Died May 1, 1996(1996-05-01) (aged 90)
Salt Lake City, Utah, U.S.
Political party Republican
Spouse(s) Lenora Bingham (1924–1995)
Children 4
Education Weber State University (BA)
George Washington University (MA, LLB)
Rutgers University, New Brunswick (MBA)

David Matthew Kennedy (July 21, 1905 – May 1, 1996) was an American politician and businessman. He served as the 60th Secretary of the Treasury and later as the 8th United States Permanent Representative to NATO, both under President Richard Nixon. He was Chief Executive and Chairman of the Board of Continental Illinois during the 1950s and 1960s.

Early life[edit]

Kennedy was born on July 21, 1905 in Randolph, Utah, to George and Katherine Kennedy (née Johnson). His father was a rancher and served in Utah state government. His mother was ill for much of his childhood and the family grew up in Kaysville and later Ogden. His grandparents John Kennedy and Peter Johnson formed the Bank of Randolph.
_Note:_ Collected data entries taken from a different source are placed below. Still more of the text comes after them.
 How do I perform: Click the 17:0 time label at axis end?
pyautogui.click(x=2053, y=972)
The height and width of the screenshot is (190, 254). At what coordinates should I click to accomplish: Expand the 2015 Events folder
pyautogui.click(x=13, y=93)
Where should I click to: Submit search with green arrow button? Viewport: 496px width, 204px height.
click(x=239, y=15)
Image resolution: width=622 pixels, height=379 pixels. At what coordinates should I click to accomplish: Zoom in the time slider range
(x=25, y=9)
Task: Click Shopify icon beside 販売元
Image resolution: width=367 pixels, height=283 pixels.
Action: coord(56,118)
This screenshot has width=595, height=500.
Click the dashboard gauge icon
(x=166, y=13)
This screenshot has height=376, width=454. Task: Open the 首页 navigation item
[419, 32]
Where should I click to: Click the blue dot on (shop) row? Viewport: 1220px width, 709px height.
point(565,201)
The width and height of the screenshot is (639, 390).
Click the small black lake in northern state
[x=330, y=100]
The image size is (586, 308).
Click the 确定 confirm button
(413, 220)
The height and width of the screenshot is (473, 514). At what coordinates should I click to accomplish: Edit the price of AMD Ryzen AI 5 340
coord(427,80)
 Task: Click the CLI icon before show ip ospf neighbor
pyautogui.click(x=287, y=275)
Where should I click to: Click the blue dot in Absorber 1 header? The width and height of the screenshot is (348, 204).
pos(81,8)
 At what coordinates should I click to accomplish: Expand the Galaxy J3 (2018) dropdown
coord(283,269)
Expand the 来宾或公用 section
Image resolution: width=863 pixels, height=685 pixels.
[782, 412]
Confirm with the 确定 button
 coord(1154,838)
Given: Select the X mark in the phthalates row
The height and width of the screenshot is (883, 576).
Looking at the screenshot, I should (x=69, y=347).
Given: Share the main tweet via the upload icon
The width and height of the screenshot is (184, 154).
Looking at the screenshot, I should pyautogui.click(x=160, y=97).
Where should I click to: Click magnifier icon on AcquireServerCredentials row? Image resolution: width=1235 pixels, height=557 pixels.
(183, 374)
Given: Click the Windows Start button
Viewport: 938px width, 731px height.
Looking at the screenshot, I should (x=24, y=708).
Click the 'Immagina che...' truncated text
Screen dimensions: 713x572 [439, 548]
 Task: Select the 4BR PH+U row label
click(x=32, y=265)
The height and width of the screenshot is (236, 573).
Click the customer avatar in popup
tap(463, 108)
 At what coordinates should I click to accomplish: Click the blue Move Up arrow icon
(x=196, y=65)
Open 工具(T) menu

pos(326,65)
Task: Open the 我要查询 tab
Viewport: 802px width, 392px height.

In November 1925, Kennedy married Lenora Margaret Bingham at the Salt Lake Temple and shortly thereafter served his mission in Liverpool, England.[1] His mission presidents were James E. Talmage and John A. Widtsoe. [2]

Kennedy attended public schools and received his bachelor's degree from Weber State University, graduating in 1928. He obtained his first government job as a staff member for the Federal Reserve Board of Governors.[3] During this time he built up his financial experience and later became assistant to then-Fed Chairman Marriner Eccles. Kennedy was also attending George Washington University and received his master’s and law degree from there in 1935 and 1937. He completed his education at the Stonier Graduate School of Banking, then housed at Rutgers University, New Brunswick, in 1939.

Chicago years[edit]

He left the Federal Reserve and joined Continental of Illinois in 1946, starting in their bond department. By 1951, he was a bank President and later served as Chairman of the Board and CEO from 1959 to 1969. At the time of his appointment in 1969, Continental Illinois ranked as the 15th largest bank in the world.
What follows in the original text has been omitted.